Por duas semanas, a vacinação correu como o planejado na capital. Chegou a bater o recorde de vacinas aplicadas em uma só semana —451 mil doses entre 1º e 8 de agosto.

Mas, poucos dias depois, outra interrupção. Na terça (10), a cidade anunciou que só conseguiria manter a primeira dose para pessoas com 50 anos ou mais, gestantes, puérperas, lactantes e pessoas com deficiência. Com isso, a vacinação ficou interrompida na terça e na quarta (12).

Paes chegou a fazer uma tabelinha com Doria —o prefeito pediu ao governador o envio direto de doses de Coronavac, produzidas pelo Instituto Butantan, e ouviu de Doria que o governo federal é “incompetente”.

Com a retomada de hoje, porém, o Rio só garante aplicar a primeira dose por mais dois dias. Em nota, a Secretaria Municipal de Saúde afirma que precisa receber mais vacinas para continuar com o calendário a partir da segunda-feira (16).

Pará também diz ter recebido menos doses
Em pronunciamento na terça, o governador do Pará, Helder Barbalho (MDB), também acusou o governo federal de distribuir proporcionalmente menos doses ao estado e, como São Paulo, disse ter acionado a PGE (Procuradoria Geral do Estado) para judicializar a questão.

Nós somos o segundo estado com menor número de vacinas até o momento.
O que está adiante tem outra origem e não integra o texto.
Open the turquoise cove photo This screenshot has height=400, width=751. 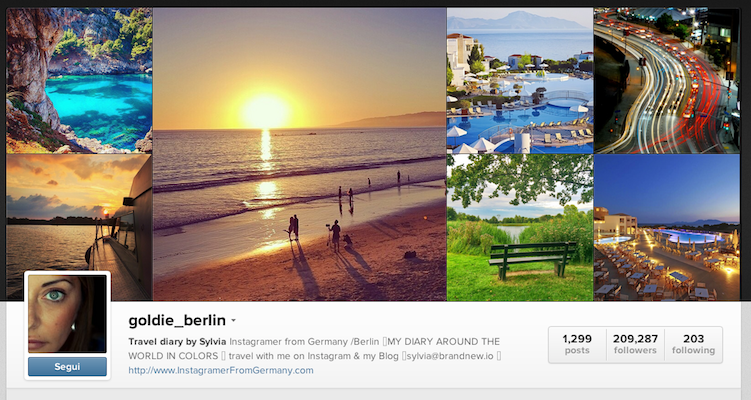point(80,80)
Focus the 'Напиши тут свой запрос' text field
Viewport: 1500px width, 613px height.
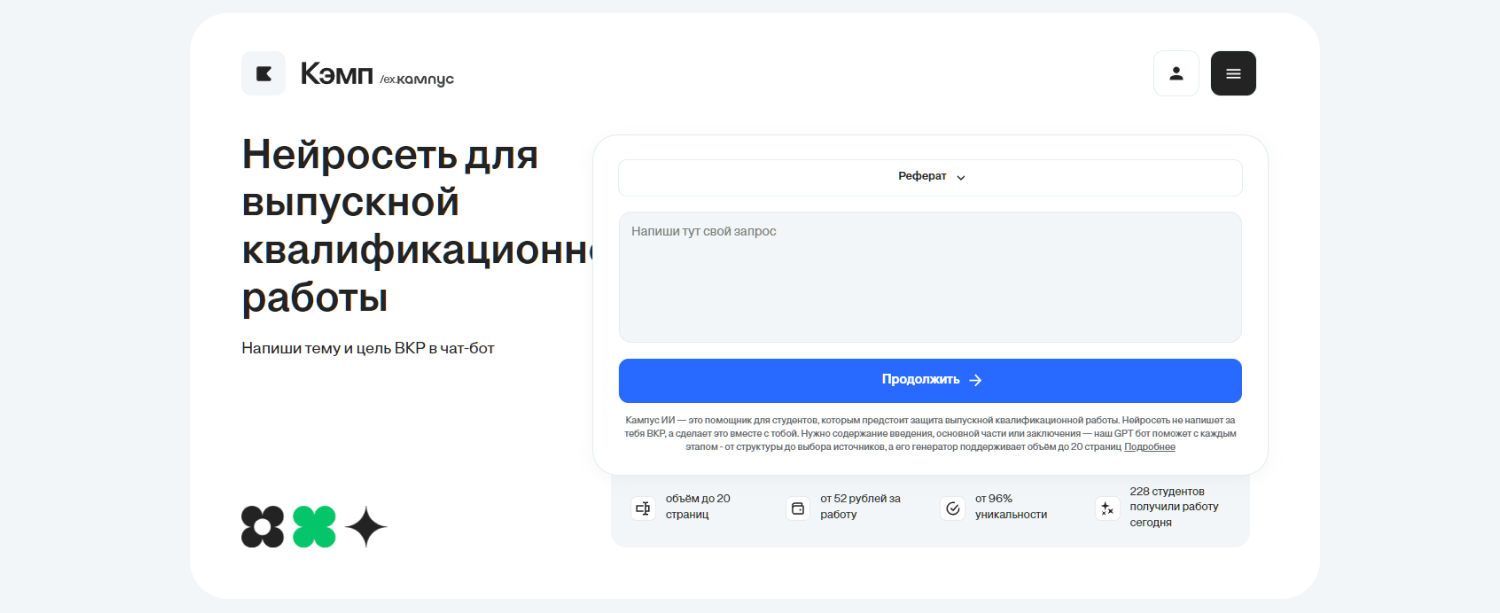(x=930, y=277)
E nós não podemos aceitar isso. Não queremos nada a mais que os demais estados, mas não aceitamos também nada a menos
Helder Barbalho, governador do Pará

“Me disse o Queiroga que o ministério estará recompondo essa quantidade e que, a partir das próximas entregas, o Pará será restituído”, declarou o governador.